Ultimately, this was a phase 1 trial in which we prioritized safety as well as the biologic signals, and KSI-501 was well tolerated. One patient had mild intraocular inflammation with their first administration, which resolved with topical treatment and did not recur with re-treatment of KSI-501 on subsequent visits. No patients had retinal vasculitis, occlusive issues, or hypotony.
Tell me about OCT.
I do not have that breakdown in great detail yet, but I can tell you that the treatment-naïve patients had an approximately 100-μm improvement after their first treatment, which was sustained during the course of the trial. The previously treated population had improvement approaching 50 μm with treatment, which lasted for another 4 to 8 weeks. More data on that is forthcoming.
Was there an AMD portion of the study as well, or just DME?
There was no AMD portion, although that is certainly one of the disease states that is being considered going forward.
Tell us about next steps.
The next step in development is to bring forward KSI-501 as an antibody-bio-conjugate for retinal vascular diseases. There will also be KSI-101, a first-in-class bispecific anti-VEGF, anti-IL-6 without the conjugation to the biopolymer. KSI-101 will be put forward for macular edema secondary to inflammation.
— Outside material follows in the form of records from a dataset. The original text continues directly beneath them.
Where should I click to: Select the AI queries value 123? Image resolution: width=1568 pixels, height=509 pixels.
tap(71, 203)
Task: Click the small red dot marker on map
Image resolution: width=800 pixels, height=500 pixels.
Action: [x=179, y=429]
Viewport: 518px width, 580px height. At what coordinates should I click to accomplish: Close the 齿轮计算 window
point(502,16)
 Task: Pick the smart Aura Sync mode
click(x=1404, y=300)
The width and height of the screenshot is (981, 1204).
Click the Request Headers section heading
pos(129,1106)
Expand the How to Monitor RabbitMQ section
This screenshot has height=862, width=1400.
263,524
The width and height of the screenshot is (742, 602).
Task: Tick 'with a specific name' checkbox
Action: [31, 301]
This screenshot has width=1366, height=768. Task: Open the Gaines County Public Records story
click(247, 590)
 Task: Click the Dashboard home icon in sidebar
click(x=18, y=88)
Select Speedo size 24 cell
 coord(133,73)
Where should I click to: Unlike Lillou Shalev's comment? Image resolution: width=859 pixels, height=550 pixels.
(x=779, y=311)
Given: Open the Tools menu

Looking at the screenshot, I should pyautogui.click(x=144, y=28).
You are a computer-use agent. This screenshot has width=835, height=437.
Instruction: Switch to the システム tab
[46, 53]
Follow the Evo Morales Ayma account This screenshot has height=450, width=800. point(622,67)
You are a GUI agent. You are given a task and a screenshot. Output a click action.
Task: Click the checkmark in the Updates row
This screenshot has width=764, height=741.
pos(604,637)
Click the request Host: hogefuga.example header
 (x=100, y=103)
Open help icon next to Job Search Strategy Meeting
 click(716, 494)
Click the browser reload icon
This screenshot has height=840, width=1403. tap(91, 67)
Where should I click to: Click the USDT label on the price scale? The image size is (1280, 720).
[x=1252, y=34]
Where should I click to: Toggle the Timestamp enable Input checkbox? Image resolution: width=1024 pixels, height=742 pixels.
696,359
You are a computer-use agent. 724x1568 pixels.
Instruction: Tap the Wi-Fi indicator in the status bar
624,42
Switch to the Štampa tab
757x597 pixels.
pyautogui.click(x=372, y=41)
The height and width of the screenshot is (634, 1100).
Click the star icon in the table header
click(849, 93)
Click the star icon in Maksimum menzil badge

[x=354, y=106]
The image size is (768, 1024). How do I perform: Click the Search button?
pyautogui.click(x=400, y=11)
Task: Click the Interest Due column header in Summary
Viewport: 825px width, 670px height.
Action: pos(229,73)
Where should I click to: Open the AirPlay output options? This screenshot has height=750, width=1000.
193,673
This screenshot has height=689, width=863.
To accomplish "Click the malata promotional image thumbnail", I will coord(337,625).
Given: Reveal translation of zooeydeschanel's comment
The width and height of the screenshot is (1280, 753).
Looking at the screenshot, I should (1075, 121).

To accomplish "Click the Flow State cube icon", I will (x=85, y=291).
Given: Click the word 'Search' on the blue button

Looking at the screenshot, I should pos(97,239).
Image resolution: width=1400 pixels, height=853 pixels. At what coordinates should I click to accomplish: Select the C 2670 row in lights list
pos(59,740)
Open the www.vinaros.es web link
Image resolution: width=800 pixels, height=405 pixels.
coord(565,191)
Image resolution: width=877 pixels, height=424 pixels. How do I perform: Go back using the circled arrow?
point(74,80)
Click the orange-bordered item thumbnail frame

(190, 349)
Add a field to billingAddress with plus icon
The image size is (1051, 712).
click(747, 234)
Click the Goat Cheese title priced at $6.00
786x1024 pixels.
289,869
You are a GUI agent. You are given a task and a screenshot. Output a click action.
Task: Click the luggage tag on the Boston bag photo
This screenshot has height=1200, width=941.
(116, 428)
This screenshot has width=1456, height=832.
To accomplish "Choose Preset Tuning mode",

KSI-501 can offer durability, which is something we look for in the clinic for high-burden retinal diseases. The unconjugated protein with KSI-101 offers a higher molar dose, which might be of more benefit in instances where patients may not need longer durability, but perhaps a bit more potency.
It is creating a stronger effect. This is exciting data.
Absolutely. I think we have been spoiled by the efficacy of anti-VEGF, and it is time that we start adding other mechanisms of action. We are starting down that path with anti-ANG-2, and hopefully we can add anti-IL-6.
I am always grateful to get a chance to talk to you, and our readers appreciate hearing this new data. Hopefully we will have the opportunity to use KSI-501 in clinical trials and ultimately add it to our arsenal.